**TASK TO COMPLETE:** Every line from the one containing "Task: Click the Limpar button" to the one containing "Toggle the Time" in the records below, both included, must be set down exactly, and no other line.
- - - - -
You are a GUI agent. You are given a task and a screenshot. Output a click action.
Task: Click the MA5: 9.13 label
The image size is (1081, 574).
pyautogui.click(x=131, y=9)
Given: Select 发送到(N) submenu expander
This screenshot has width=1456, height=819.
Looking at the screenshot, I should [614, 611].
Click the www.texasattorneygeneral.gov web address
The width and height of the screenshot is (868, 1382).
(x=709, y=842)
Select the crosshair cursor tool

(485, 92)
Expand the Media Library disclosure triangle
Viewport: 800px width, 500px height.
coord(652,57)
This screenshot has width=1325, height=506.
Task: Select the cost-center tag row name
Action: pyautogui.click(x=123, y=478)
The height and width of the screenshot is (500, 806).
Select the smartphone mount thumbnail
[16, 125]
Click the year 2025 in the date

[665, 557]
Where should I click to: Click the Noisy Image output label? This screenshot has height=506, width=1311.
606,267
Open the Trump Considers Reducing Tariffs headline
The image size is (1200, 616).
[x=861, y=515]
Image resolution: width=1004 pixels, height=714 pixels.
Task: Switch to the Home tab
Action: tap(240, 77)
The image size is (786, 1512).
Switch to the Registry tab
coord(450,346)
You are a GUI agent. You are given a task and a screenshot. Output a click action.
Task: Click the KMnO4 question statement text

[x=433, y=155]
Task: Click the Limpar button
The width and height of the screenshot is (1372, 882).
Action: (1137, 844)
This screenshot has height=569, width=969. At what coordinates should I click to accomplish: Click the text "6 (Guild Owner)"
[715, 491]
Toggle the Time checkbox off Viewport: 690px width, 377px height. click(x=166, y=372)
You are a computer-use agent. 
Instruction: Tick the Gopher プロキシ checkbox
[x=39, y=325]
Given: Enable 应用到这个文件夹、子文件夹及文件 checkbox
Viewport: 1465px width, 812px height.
- - - - -
**ANSWER TO THIS PROBLEM:**
Task: Click the Limpar button
The width and height of the screenshot is (1372, 882).
Action: (1137, 844)
This screenshot has height=569, width=969. At what coordinates should I click to accomplish: Click the text "6 (Guild Owner)"
[715, 491]
Toggle the Time checkbox off Viewport: 690px width, 377px height. click(x=166, y=372)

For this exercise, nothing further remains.